Wear a helmet though!!
hms - on 03 Jun 2013
In reply to ddu32: me again. My top tip for starting sport climbing outdoors would be to buy a clip-stick. Always preclip the first bolt to reduce your chance of a ground fall. If you have a clipstick with you you will always be able to dog the rope to the top if you just get plain stuck on a route. It also allows you to get a rope up a route you fancy having a top-rope play on - but always top-rope on your draws, not the rings. Not trying to teach you to suck eggs or anything, but these are some bits of advice I really really wish someone had given me when I was starting out!

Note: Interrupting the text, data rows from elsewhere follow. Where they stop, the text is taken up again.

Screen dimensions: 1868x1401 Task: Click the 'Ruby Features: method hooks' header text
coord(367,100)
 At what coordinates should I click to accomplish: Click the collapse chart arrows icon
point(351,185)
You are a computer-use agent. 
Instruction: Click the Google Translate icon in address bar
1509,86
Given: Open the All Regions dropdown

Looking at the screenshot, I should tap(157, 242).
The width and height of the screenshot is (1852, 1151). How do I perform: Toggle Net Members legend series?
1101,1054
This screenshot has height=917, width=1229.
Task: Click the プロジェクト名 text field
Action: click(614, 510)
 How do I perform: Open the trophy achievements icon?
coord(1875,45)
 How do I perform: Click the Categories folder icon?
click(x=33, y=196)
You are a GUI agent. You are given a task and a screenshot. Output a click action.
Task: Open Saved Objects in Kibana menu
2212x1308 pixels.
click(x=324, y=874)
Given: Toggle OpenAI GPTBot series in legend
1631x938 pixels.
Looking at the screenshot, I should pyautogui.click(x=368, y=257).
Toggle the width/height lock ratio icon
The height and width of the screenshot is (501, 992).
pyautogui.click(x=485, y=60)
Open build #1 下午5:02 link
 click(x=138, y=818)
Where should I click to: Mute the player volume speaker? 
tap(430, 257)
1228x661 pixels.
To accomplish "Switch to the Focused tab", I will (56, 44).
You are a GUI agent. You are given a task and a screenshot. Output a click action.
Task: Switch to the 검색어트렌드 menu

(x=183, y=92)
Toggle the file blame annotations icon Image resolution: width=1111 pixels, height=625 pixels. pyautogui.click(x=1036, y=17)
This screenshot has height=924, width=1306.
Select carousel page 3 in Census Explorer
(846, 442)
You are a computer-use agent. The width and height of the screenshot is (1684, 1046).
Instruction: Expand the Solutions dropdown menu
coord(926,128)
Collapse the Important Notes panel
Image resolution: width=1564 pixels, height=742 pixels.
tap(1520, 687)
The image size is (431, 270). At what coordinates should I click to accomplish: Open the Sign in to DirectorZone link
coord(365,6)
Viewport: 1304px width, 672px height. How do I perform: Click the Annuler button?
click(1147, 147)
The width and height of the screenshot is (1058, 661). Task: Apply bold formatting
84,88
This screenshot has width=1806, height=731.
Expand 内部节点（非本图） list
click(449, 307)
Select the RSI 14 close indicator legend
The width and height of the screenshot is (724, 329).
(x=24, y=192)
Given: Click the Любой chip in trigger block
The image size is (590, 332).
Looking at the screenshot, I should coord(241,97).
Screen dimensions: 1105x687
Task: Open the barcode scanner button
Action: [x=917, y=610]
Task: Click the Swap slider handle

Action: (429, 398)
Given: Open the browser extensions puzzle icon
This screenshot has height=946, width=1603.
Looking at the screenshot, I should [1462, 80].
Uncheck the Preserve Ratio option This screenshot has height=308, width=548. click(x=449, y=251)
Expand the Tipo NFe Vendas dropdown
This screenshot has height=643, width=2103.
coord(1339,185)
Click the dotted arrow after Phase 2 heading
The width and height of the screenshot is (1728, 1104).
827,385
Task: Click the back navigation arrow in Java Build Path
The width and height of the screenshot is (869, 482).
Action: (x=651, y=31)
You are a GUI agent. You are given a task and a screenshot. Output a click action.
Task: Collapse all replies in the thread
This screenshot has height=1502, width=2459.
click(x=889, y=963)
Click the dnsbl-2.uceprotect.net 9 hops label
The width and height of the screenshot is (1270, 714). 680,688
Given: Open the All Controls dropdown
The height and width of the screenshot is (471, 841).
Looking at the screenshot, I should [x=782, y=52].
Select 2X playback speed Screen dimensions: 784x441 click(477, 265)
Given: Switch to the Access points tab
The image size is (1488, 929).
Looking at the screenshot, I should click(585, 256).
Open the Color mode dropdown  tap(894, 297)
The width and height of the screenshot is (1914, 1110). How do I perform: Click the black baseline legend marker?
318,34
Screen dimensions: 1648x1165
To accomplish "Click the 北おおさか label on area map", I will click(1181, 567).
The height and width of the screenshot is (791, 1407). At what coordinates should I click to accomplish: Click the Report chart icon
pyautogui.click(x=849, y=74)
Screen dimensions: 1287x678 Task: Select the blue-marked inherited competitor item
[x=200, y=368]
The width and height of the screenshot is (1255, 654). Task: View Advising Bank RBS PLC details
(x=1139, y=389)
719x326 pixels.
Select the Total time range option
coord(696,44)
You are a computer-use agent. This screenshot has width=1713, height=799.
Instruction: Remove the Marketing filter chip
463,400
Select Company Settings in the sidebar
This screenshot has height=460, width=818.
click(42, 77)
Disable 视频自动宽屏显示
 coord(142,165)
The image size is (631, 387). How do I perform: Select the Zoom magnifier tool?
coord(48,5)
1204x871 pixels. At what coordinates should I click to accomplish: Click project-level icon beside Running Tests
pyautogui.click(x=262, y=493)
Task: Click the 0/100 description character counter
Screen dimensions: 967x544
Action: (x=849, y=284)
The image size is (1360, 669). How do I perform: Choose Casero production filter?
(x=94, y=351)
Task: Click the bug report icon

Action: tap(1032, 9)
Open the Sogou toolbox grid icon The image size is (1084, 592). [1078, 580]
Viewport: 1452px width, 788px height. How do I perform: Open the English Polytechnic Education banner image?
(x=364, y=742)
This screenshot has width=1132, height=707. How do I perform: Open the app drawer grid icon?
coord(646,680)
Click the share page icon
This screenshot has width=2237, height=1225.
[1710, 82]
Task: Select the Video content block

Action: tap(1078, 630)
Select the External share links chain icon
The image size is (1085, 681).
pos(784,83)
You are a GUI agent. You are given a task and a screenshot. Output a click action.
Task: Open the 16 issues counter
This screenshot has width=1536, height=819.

GridNorth - on 03 Jun 2013
In reply to hms: Blimey if you love Wyndcliff you really need to get out more. Sorry but it's a short, chossy quarry next to a main road. At best the routes are mediocre. Possibly worth the odd visit if you are desperate and live near but certainly not driving any distance for. Tintern is better value for money and trhat is really sayig something
hms - on 03 Jun 2013
In reply to GridNorth: sorry I thought I was trying to give some useful advice to keen beginners. Don't quite see the merit of shooting my opinions down in flames thanks very much, especially as you don't seem to be adding much.
muppetfilter - on 03 Jun 2013
In reply to ddu32: A word of caution is to remember that outdoor crags can have loose rock especially on lower grade routes.
Also make sure you know how to safely thread top anchors and finally if you are going to toprope a route several times it is better to do so with quickdraws at the top rather than through the lower offs .
Al Randall on 03 Jun 2013
In reply to hms: Didn't mean to offend you I was just offering an alternative opinion and and attempting to be amusing ath the same time. I did add something, Tintern would be better.
ddu32 on 04 Jun 2013 -
In reply to ddu32: Guy - Thanks for all the advice, thinking the Gap or Tintern look like good places to start off! Cheers people!